Yesterday (08 Dec), during the COP15 biodiversity summit in Montreal, Brazilian Indigenous leaders and their allies held a protest at the headquarters of the Bank of Montreal (BMO) to denounce the bank’s significant financing of the notorious Brazilian meatpacking company JBS.

JBS announced in November that BMO arranged $1.5 billion in revolving credit to the company. This is despite the meatpacker’s documented links to vast Amazon deforestation, including on Indigenous lands, in its sourcing of rainforest-raised cattle.

‘JBS has proven itself to be unwilling of ending its role in driving widespread deforestation in the Amazon. By continuing to finance the company, Bank of Montreal makes itself complicit in the destruction of this global hotspot of biodiversity. BMO must stop funneling billions of dollars into this rogue company immediately.’

MEREL VAN DER MARK
Forests & Finance Coalition coordinator

JBS and deforestation

A month prior to BMO’s agreement, JBS admitted to having purchased nearly 9,000 head of cattle between 2018 and 2022, from a criminal gang whose leader is in prison for illegal Amazon deforestation.

JBS also admitted that two of its employees knowingly collaborated with the gang.

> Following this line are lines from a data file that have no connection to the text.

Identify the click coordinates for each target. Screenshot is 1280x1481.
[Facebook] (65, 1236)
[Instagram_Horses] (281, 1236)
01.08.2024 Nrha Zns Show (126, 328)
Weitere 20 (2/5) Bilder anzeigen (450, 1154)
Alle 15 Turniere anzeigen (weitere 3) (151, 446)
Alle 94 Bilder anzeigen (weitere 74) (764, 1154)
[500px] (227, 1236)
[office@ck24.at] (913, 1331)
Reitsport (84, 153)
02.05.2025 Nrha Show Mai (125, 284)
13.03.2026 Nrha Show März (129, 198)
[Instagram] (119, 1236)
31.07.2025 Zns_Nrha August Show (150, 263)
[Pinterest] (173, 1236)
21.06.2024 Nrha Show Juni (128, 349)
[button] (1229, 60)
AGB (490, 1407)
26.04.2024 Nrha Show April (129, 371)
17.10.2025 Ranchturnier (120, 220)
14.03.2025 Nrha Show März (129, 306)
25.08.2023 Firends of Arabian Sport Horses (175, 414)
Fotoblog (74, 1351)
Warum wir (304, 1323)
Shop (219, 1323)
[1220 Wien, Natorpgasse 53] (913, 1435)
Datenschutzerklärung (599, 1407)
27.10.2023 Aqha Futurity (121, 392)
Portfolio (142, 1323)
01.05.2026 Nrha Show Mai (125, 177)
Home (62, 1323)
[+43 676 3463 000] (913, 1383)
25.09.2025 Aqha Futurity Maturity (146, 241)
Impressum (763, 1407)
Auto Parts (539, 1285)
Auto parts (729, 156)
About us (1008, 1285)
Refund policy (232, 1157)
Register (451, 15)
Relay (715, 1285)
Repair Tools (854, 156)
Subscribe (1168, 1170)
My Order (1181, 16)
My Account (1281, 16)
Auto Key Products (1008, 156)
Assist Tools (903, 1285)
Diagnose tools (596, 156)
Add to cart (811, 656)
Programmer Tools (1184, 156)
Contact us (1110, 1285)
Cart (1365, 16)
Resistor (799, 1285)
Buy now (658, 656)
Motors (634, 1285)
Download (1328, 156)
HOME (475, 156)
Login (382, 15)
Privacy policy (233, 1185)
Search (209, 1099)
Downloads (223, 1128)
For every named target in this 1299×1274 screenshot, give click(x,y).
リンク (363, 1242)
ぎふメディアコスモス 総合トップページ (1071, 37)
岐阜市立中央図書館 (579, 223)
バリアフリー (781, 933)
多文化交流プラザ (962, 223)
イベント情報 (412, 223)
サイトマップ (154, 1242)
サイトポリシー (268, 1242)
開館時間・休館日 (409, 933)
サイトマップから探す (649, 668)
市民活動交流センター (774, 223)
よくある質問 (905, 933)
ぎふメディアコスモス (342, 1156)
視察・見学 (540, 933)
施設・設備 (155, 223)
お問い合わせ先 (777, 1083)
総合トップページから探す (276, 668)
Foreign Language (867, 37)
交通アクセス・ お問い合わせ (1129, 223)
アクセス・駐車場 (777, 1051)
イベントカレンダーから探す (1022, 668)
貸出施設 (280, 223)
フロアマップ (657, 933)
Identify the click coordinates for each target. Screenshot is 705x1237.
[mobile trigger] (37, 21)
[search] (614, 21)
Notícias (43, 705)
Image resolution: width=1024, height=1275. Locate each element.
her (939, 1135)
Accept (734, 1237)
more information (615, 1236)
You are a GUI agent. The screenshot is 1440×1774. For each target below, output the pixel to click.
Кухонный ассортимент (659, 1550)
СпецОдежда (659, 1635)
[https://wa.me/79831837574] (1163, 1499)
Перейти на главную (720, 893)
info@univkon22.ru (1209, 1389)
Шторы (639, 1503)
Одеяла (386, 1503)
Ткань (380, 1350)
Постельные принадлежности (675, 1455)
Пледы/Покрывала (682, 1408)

The company has long promised to eliminate illegal deforestation from its direct and indirect supply chains, but has repeatedly failed to meet its own targets.

‘While Canada hosts a critical summit to determine the future of our planet’s remaining biodiversity, we came to denounce that one of its leading banks is financing a Brazilian company responsible for untold forest destruction and biodiversity loss, including on Amazonian Indigenous lands. Indigenous peoples are proven the best guardians of Amazonian forests as well as global biodiversity. BMO must heed our call to cease financing JBS and other companies driving the biodiversity crisis.’

DINAMAM TUXÁ
Executive coordinator of the Association of Brazil’s Indigeous Peoples (APIB)

Biodiversity in the Amazon

Forest clearance for cattle ranching is the leading driver of forest and biodiversity loss in the Brazilian Amazon.

A number of financial institutions have already divested from JBS over its multiple social and environmental conflicts, including the Norwegian Pension Fund Global.

The organisations and Indigenous advocates protesting in Montreal yesterday are demanding Bank of Montreal follow suit and end its massive financial support for the controversial company, as JBS has demonstrated its commitments around ending forest destruction are unreliable.

‘While the Amazon hosts 10% of our planet’s biodiversity, the forest’s very future is imperiled by the business model of companies like Brazil’s JBS, which has long driven massive Amazon destruction. BMO’s lavish financing of this notorious company is scandalous. JBS has no place in the portfolio of any responsible financial institution.’